_TASK_
Every line from the one with "Where should I" up to and including the one with "Task: Click the" is to be output exactly as it appears below; pictures are not.

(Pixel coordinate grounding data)
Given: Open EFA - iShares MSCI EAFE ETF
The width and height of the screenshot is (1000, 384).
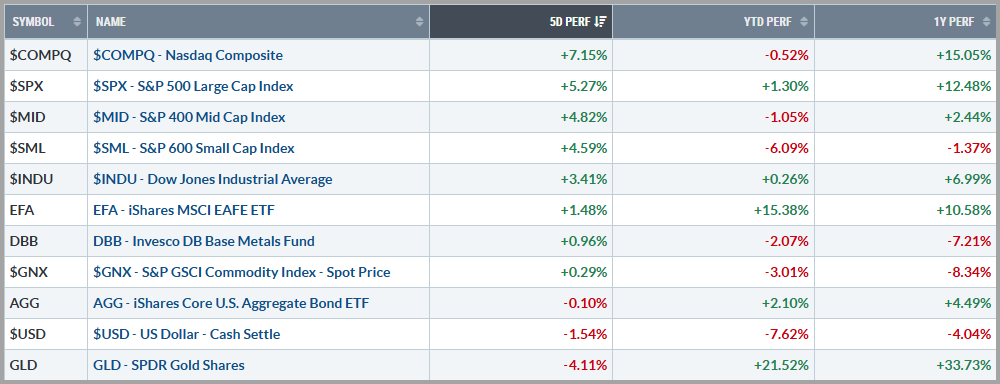Looking at the screenshot, I should click(184, 210).
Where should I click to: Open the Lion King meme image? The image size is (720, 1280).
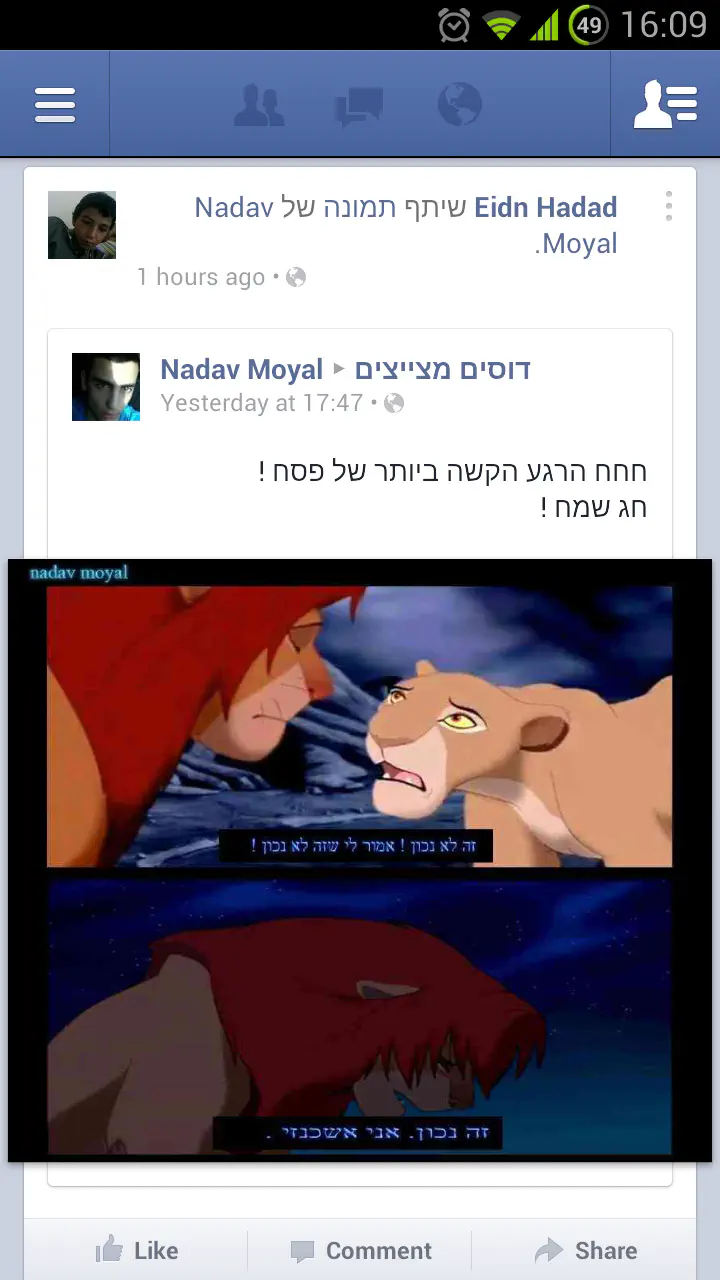pos(360,860)
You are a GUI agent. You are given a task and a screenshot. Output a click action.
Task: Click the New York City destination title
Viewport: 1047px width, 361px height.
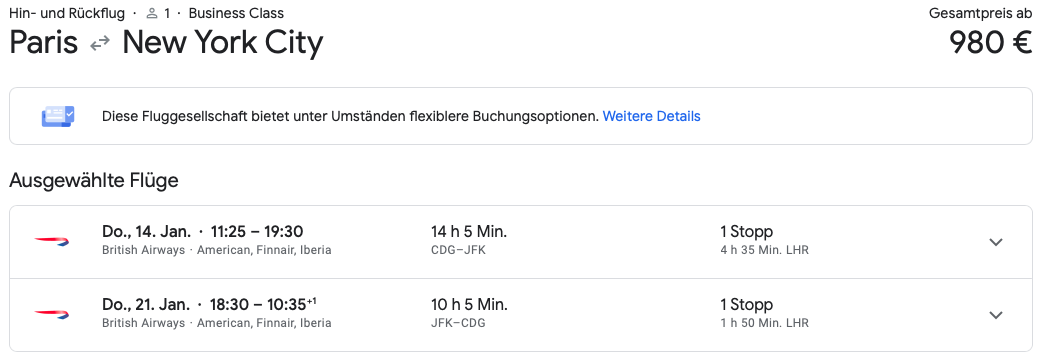coord(223,44)
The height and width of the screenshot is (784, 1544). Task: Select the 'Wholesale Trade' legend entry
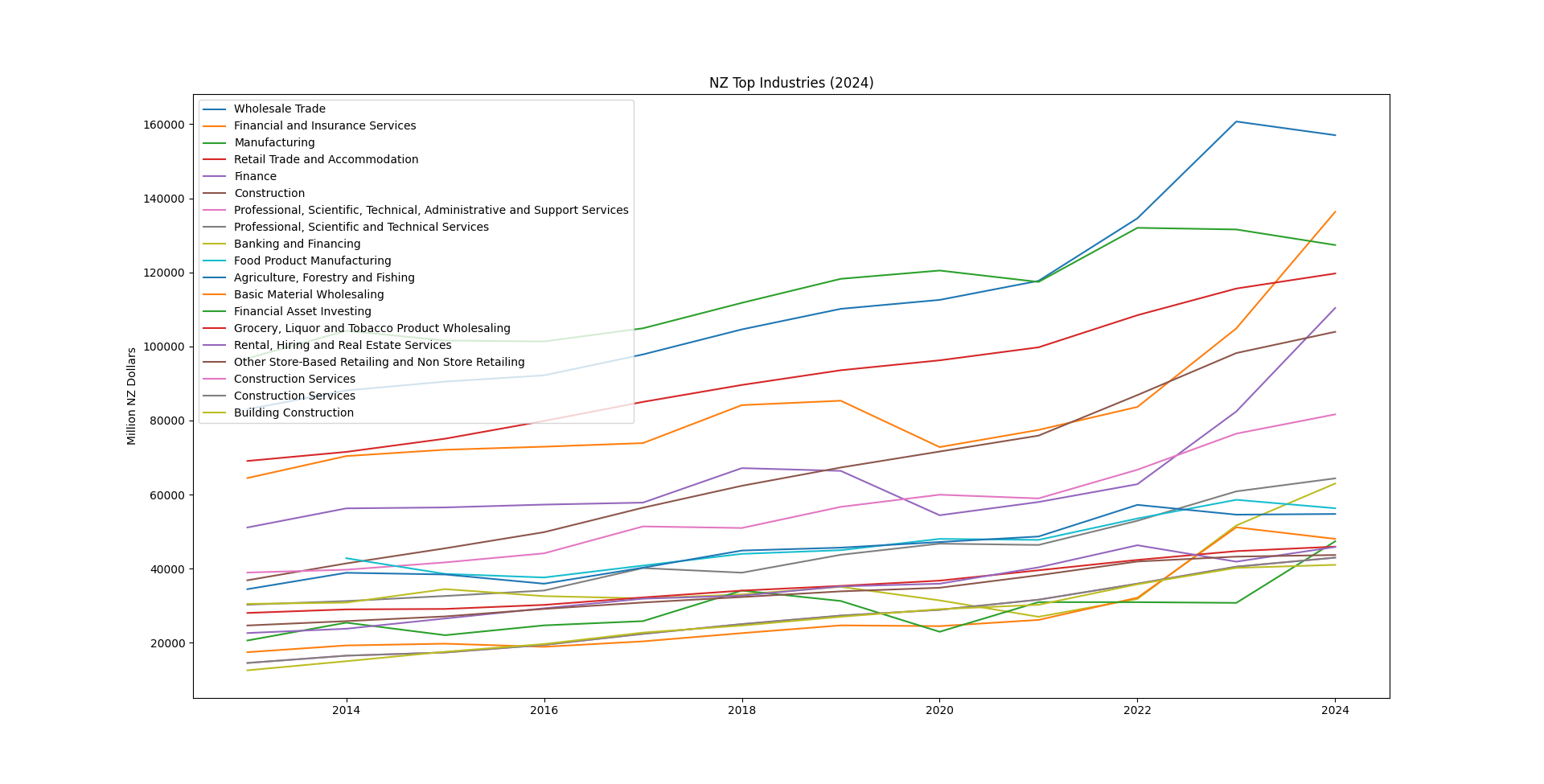click(279, 109)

_YOUR SOLUTION_
Where should I click to: Open the Lion King meme image? The image size is (720, 1280).
pos(360,860)
You are a GUI agent. You are given a task and a screenshot. Output a click action.
Task: Click the New York City destination title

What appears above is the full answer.